Nous passons ces deux mois : des affinités se créent. La bonne entente est là et bien entendu, les « têtes de Turcs » sont régulièrement moquées : les lits en « portefeuille », de même que la b… au cirage ne sont pas rares. Question hygiène, ce n’est pas ça : dès les premiers jours, les gradés nous font creuser des feuillées et mis des planches. Aller aux toilettes en plein jour, je veux bien, mais être le cul à l’air devant tout le monde, c’est non ! Tous les jours, nous pouvions nous laver – grand mot – aux lavabos et une fois la semaine, nous pouvions prendre une douche ».

 

Devenir para.

« Les classes touchent à leur fin. Le départ pour l’Algérie se précise. Avec de bons résultats en sport et des tests concluants, je passe devant un adjudant-recruteur, comme une soixantaine de mes camarades. Le couplet est connu : nous pouvons devenir des soldats d’élite, être la fierté de nos pères qui ont fait 1940, de nos grands-pères qui ont connu la Grande guerre. Nous devons saisir l’opportunité de bien servir la Patrie en devenant parachutiste. Et les filles n’auront d’yeux que pour nous, est-il ajouté. L’argument suprême. Me voilà engagé à porter le béret amarante. Je n’avais pas connu grand-chose de la vie : que l’apprentissage et l’usine, entrecoupés de quelques vacances sur la Manche. J’ai signé, peut être entraîné par les copains et l’adjudant.

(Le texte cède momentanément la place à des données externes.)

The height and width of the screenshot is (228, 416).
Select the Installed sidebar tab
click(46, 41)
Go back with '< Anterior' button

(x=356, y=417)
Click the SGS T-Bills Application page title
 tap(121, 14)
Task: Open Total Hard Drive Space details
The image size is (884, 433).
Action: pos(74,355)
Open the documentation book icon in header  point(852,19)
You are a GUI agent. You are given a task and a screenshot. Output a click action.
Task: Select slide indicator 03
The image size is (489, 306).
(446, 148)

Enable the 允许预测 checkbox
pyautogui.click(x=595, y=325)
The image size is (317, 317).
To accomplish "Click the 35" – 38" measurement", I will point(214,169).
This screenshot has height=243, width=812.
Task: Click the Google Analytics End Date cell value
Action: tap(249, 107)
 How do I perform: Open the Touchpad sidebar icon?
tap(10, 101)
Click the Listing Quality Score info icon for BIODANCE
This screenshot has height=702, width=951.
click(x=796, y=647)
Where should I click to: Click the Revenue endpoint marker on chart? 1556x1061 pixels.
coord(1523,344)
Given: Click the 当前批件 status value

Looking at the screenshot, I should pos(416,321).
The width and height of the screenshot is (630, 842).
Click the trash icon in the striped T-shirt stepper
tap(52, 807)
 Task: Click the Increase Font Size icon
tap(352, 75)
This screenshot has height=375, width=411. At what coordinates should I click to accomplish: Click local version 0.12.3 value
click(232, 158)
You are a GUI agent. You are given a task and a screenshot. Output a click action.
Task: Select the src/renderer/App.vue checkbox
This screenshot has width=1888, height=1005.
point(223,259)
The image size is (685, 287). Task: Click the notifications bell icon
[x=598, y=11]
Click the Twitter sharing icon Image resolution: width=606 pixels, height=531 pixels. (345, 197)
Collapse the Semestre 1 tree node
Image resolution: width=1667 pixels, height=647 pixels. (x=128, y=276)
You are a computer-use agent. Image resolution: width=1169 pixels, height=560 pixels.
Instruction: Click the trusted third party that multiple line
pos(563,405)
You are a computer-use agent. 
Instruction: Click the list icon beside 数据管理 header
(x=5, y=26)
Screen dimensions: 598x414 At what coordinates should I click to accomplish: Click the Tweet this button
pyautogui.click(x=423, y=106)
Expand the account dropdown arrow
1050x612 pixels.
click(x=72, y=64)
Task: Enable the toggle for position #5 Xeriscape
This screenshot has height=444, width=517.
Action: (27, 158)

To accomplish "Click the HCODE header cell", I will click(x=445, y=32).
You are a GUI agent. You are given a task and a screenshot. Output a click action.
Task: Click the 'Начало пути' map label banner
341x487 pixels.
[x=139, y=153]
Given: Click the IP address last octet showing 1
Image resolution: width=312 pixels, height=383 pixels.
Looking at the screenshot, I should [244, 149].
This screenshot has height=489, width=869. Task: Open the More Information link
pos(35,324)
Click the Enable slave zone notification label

Le retour à la maison est quelque peu brutal : mon père me reproche de m’être engagé avec des « têtes brulées » ! Trop tard. Je ne peux reculer.

L’Algérie s’offre à moi. Avant d’y poser les pieds, la traversée de la Méditerranée est assez chaotique. Notre bateau, le Sidi-Ferruch, est équipé de toilettes. Et pour des jeunes qui n’ont pas le pied marin, elles sont vite prises d’assaut. L’arrivée à Alger se fait dans un triste état…

Un comité d’accueil musclé nous reçoit ; un adjudant hurle quelques phrases : « Vous avez signé un volontariat. C’est donc que vous aimez la France et j’espère que parmi vous il n’y a pas de dégonflés. Sinon, ce sera la boule à zéro et la tôle chez les légionnaires ». Deux camarades sortent alors des rangs. Nous ne les reverrons plus. Tenté par l’aventure, je ne bouge pas. Je vais devenir commando parachutiste ».